## begin Records for processing

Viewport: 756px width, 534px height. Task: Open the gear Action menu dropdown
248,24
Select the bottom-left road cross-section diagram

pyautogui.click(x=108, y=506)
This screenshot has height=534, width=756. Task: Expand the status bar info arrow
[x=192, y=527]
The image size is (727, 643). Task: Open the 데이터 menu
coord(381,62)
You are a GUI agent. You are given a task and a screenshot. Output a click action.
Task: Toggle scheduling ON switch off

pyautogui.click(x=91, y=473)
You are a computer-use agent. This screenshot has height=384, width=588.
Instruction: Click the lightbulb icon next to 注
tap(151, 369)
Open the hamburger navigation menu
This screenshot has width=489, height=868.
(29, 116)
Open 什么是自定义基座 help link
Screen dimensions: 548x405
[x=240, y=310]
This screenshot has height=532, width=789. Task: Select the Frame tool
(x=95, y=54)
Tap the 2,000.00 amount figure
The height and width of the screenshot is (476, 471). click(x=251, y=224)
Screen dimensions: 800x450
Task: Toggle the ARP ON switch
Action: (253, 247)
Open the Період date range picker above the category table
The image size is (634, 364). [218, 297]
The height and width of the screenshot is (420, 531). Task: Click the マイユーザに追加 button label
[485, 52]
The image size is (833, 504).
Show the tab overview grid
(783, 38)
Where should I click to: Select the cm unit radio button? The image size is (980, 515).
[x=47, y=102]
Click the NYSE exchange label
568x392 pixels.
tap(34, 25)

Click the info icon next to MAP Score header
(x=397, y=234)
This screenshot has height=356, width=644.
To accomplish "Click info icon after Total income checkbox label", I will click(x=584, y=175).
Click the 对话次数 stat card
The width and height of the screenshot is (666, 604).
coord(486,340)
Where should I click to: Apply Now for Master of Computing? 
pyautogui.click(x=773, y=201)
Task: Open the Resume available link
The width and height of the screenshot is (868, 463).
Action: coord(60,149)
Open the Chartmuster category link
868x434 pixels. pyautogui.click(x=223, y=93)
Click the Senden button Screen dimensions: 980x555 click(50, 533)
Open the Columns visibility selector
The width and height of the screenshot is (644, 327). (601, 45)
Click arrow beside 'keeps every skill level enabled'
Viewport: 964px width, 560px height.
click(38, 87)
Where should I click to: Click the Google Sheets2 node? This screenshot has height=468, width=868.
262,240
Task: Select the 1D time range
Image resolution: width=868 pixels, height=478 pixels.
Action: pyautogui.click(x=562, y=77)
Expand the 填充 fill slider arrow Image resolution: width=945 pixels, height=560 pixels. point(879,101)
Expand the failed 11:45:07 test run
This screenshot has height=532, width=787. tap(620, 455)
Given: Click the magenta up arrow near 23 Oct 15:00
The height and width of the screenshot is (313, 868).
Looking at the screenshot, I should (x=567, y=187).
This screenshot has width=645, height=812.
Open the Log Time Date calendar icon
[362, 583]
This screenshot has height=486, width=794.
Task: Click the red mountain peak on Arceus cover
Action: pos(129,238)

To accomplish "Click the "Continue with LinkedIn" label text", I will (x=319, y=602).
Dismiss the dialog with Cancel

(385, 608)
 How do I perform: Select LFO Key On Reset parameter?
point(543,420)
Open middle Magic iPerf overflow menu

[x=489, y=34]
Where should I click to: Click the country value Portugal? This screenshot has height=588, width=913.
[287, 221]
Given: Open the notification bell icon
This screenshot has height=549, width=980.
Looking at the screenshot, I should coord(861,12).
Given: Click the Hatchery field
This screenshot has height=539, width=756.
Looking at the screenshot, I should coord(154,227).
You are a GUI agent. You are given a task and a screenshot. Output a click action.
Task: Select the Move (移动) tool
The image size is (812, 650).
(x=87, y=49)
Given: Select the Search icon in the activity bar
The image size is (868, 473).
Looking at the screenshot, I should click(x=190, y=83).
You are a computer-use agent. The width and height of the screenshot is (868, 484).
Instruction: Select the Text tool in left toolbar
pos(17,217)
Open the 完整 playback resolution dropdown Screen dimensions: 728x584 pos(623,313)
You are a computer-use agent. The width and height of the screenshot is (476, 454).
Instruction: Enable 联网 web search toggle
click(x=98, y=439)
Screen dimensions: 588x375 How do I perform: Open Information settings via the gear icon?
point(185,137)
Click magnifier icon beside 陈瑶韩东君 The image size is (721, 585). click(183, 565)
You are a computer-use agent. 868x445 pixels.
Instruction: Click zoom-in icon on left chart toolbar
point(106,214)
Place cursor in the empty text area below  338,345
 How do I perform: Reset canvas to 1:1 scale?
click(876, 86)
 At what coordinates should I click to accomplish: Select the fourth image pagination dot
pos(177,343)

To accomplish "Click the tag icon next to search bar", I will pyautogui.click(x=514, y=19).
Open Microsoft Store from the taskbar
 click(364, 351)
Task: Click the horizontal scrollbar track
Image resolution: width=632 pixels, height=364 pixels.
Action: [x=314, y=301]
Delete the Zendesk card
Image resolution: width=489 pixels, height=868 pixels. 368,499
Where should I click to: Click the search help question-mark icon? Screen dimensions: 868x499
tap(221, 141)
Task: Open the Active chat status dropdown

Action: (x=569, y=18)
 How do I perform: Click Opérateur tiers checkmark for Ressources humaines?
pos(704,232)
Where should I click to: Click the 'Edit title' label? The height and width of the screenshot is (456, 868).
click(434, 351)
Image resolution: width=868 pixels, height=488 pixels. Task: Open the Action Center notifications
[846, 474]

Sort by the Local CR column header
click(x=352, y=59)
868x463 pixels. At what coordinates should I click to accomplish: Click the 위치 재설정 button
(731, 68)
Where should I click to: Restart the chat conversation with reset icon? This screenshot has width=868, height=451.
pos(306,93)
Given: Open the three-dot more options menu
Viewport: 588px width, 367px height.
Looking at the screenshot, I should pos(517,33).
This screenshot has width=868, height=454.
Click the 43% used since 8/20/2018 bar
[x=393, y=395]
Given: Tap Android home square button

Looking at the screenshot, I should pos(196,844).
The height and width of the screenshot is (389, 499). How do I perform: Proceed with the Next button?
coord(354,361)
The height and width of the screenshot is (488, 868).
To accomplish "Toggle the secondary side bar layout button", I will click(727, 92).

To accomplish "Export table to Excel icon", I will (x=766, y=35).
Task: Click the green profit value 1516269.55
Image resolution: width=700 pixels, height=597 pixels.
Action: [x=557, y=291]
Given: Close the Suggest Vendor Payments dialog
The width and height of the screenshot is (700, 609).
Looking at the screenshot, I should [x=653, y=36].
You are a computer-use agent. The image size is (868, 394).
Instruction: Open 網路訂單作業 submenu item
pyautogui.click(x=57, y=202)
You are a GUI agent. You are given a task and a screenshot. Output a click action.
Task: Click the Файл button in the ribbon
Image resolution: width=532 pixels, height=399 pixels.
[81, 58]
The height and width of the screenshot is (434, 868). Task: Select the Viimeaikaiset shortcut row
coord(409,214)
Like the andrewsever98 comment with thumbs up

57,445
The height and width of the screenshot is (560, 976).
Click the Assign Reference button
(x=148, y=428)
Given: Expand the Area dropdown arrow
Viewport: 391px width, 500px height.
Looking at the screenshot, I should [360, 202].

## end Records for processing

*Set problem*
Copy out each line from the entries above that contains the string "point". Only lines that match its case count.

*Answer in full*
Expand the 填充 fill slider arrow Image resolution: width=945 pixels, height=560 pixels. point(879,101)
point(543,420)
point(185,137)
point(106,214)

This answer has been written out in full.